DEBT TO EQUITY RATIO AND CORPORATE PERFORMANCE OF LISTED COMMERCIAL BANKS IN NIGERIA
Keywords:
Corporate Performance, Debt to Equity Ratio, Earnings Before Tax Margin, Equity Ratio, Short-Term Debt to Equity RatioAbstract
The study examined the effect of debt to equity ratio on the corporate performance of listed commercial banks in Nigeria. The specific objective was to ascertain the effect of long-term debt to equity ratio and short-term debt to equity ratio on the earnings before tax margin of listed commercial banks in Nigeria. Ex-post facto research design was used in the study. From a population of thirteen (13) listed commercial banks in Nigeria, a sample size of nine (9) was obtained using purposive sampling technique.
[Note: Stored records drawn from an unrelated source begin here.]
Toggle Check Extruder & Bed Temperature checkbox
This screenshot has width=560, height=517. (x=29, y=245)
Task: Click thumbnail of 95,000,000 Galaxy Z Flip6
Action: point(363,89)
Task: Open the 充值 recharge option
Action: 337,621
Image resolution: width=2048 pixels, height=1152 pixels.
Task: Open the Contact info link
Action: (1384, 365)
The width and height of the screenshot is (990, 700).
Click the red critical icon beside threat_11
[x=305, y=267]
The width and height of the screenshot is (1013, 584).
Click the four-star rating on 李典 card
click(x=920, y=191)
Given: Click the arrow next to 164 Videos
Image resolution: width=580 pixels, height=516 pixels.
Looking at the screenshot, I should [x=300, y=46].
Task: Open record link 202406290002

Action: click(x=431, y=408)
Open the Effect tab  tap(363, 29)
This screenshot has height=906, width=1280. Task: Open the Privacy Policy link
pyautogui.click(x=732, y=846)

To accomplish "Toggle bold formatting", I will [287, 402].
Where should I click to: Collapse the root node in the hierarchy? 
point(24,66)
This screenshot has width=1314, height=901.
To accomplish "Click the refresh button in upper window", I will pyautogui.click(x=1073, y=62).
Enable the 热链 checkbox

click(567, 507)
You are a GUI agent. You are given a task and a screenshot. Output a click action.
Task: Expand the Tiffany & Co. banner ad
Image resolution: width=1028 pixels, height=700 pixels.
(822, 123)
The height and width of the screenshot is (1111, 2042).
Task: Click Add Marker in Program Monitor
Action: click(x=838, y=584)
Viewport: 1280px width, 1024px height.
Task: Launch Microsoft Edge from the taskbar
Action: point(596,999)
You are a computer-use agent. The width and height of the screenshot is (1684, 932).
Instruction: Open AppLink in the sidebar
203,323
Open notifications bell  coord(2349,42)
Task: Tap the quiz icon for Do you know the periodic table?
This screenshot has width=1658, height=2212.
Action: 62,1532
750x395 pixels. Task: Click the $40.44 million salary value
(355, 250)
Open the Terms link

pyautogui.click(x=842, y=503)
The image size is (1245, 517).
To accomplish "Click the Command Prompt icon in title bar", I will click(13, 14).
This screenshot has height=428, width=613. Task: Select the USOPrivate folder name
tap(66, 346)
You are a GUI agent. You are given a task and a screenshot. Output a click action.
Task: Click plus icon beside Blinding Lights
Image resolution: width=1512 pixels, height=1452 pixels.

Secondary data for the study were gotten from the financial statements of the banks for a period of twelve years which spanned across 2012 to 2023. Data analyses were done in three phases: descriptive test, robustness analysis and test of hypotheses. The Panel Estimated Generalised Least Square method which was conducted for hypotheses testing revealed that: long-term debt to equity ratio has a non-significant negative effect on earnings before tax margin of listed commercial banks in Nigeria (β = -0.000967; p-value = 0.7617); short-term debt to equity ratio has a non-significant positive effect on earnings before tax margin of listed commercial banks in Nigeria (β = 0.005427; p-value = 0.5606). In conclusion, the study found that debt to equity ratio does not significantly affect the corporate performance of commercial banks in Nigeria. The study recommended that the Treasury Department in Nigerian commercial banks should however focus on maintaining an optimal debt ratio by improving equity liquidity and reducing the dependence on borrowings in order to enable the banks have more consistent profitability and reduce the risk of financial instability.